Electronic Discovery Alert 2009-9
November 13, 2009
Swofford v. Eslinger
2009 WL 1025223 (M.D. FL October 28, 2009)
In-house counsel at Sheriff's office was sanctioned for attorney's fees for his failure to take adequate steps to implement a litigation hold.
Sheriff's deputies were involved in a shooting. The victim of the shooting sued the Sheriff’s Department, alleging excessive force. Before filing suit, the Plaintiff's attorney sent two letters requesting that evidence associated with the case be preserved. The in-house counsel copied the letters and sent them to senior employees but took no other action. The letter was not sent to deputies involved in the shooting. Sheriff's office had no records retention plan. Ultimately all the data on one of the deputies' laptops was destroyed as well as other evidence including potentially relevant emails. The Plaintiff moved for sanctions for spoliation. The court ordered that there be adverse jury instructions regarding the destroyed evidence. The court also ordered that the Plaintiff be awarded attorney fees that were to be apportioned between all three defendants and Sheriff’s Office in-house counsel .Quoting Zubulake, the court said, “It is not sufficient to notify employees of a litigation hold and expect that the [employee] will then retain and produce all relevant information. Counsel must take steps to monitor compliance so that all sources of discoverable information are identified and searched."

Sonomedica v Mohler
2009 WL 2371507 ( E.D. VA July 28, 2009)
Non-party witness was sanctioned for destruction of electronic evidence after being ordered to turn over computer.
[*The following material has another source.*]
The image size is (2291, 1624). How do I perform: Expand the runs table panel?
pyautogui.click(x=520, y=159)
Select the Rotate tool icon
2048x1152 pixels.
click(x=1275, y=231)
During the course of discovery, the court ordered non party witnesses to turn over their computer without touching it except to turn it off. The witnesses had already failed to comply with an earlier court order requiring them to produce documents relevant to the litigation. They had also been less than truthful at deposition. When the witnesses did turn over their computer, it was discovered that they had manually deleted 556 files. The court found them in contempt and ordered them to pay over $100,000 in attorney’s fees. The court also referred their actions to the United States Attorney for criminal contempt proceedings.
Bray & Gillespie Mgmt. LLC v. Lexington
2009 WL 546429 (M.D. FL March 4, 2009)
Rule 37 does not require that the court find that a party acted in bad faith before imposing sanction, unless the sanction is dismissal or default.
Parties were involved in an insurance coverage dispute. Lexington made a request for production asking for electronically stored documents in their native format with metadata. Without objecting to the format requested by Lexington, B& G eventually produced the documents in a Tiff format. Even after Lexington's motion to compel the material in native format, B & G failed to object to the format requested by Lexington. After noting that Rule 37 does not require the court to find that a party or its counsel acted willfully or in bad faith before imposing Rule 37 sanctions, unless the sanction is dismissal of the complaint or entry of a default judgment, the court found that B& G was remiss in carrying out its discovery responsibilities. It required B& G to allow Lexington's computer expert direct access to specified B & G databases. The court also extended the time for discovery for Lexington only.
The cases obtained from Westlaw were reprinted with permission from ThomsonReuters.